Der 31. Juli markiert den Energiewendetag Tirol 2025. Das bedeutet: An 212 von 365 Tagen kann sich unser Bundesland rein rechnerisch mit heimischer Energie aus Wasser, Sonne, Holz und anderen nachhaltigen Quellen versorgen.

Damit hat Tirol im Vergleich zum Vorjahr noch einmal zugelegt – 29 Tage mehr als 2024 und ganze 63 Tage mehr als der österreichische Durchschnitt. Österreichweit hat der Energiewendetag heuer bereits am 29. Mai stattgefunden. Nach wie vor deckt die Wasserkraft in Tirol den Großteil der heimischen erneuerbaren Stromproduktion ab. Zwei Drittel des künftigen Strombedarfs im energieautonomen Tirol sollen weiterhin aus Wasserkraft stammen. Gleichzeitig lässt sich ein anhaltender Photovoltaik-Boom feststellen: 780.000 Quadratmeter neue Modulflächen, 7.600 neue PV-Anlagen im Jahr 2024 – das entspricht einem Zuwachs von fast 160 Megawatt-Peak auf nunmehr 550 Megawatt-Peak Gesamtleistung. Damit kann jährlich so viel Sonnenstrom erzeugt werden, wie rund 153.000 durchschnittliche Haushalte im Jahr verbrauchen. Der Trend geht hier auch klar in Richtung leistungsstärkere Anlagen: 2024 lag die durchschnittliche Leistung pro neuer Anlage bei über 20 Kilowatt-Peak, ein Plus von 16,4 Prozent gegenüber dem Vorjahr.

Um das Stromangebot aus Sonne und Wind auch bei Wetter- und Tageszeitschwankungen optimal nutzen zu können, spielen Speicherlösungen eine entscheidende Rolle. Die Energiewende dürfte also nur mit einem umfassenden Ausbau von Speicherkapazitäten gelingen. Ergänzt werden sollen diese künftig durch Batteriespeicher und weitere Speichermöglichkeiten, die im Rahmen des aktualisierten Energie-Zielszenarios Tirol 2050 umfassend berücksichtigt wurden. Laut dem aktuellsten Energiezielszenario muss die heimische Produktion erneuerbarer Energie bis 2050 um 80 Prozent steigen, um das Ziel der vollständigen Energieautonomie zu erreichen. Gleichzeitig soll der Endenergiebedarf um 30 Prozent sinken – insbesondere durch Gebäudesanierungen, den Umstieg auf Elektromobilität und die Nutzung industrieller Abwärme.

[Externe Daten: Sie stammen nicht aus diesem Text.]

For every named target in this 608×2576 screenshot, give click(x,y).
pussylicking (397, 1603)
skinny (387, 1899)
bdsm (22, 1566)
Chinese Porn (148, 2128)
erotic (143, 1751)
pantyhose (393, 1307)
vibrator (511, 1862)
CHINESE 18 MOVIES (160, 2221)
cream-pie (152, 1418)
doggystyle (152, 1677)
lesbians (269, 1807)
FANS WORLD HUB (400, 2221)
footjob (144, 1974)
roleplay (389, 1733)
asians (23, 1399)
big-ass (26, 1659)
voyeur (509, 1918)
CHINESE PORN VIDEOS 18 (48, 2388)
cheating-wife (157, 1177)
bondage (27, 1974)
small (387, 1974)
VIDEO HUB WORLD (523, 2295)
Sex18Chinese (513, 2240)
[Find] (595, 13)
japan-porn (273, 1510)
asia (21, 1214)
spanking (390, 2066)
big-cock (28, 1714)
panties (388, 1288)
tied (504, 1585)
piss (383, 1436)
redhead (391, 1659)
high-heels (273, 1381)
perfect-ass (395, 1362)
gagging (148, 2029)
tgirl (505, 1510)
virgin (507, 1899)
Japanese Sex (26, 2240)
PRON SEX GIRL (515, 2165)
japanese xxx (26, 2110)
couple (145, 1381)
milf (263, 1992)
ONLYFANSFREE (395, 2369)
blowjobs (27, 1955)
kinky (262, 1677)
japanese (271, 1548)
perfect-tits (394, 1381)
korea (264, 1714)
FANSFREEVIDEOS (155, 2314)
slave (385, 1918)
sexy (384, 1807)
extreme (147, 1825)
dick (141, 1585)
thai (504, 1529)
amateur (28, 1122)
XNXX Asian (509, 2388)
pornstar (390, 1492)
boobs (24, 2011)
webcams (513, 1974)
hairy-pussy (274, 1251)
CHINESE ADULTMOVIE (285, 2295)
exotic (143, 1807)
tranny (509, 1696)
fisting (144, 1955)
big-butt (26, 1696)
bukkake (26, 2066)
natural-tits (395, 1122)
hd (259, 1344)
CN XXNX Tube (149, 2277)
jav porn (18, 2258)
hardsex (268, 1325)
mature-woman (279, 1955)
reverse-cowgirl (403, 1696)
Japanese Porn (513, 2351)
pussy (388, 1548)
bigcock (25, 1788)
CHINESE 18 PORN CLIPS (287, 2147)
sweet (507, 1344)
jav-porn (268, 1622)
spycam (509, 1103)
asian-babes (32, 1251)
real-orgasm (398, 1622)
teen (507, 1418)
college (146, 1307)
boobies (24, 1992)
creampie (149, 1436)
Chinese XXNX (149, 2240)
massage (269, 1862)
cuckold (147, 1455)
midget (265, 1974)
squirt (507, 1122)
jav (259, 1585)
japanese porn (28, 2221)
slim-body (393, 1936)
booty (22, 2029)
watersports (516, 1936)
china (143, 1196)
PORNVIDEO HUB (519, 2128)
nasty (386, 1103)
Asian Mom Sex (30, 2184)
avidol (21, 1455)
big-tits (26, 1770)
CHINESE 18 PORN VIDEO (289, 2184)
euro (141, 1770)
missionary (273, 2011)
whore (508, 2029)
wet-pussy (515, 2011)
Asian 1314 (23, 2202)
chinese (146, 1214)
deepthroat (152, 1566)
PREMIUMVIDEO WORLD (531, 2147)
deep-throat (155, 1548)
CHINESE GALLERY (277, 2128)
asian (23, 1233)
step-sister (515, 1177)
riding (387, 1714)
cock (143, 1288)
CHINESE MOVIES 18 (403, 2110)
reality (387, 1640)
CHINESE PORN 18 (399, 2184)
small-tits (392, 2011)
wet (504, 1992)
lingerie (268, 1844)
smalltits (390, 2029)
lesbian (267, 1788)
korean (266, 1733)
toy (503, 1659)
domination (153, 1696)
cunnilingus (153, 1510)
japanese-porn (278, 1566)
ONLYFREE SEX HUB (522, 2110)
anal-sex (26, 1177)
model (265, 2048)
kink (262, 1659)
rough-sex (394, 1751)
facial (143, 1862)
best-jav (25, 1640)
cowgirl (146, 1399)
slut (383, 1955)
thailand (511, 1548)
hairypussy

Ein besonders großes Potenzial sehen Experten im Verkehrsbereich: In der Mobilität liegt das Einsparungspotenzial weiterhin bei fast zwei Dritteln. Ein Wandel zeigt sich hier vor allem im Schwerverkehr: Während man früher auf Wasserstoff setzte, zeichnet sich nun eine stärkere Elektrifizierung ab.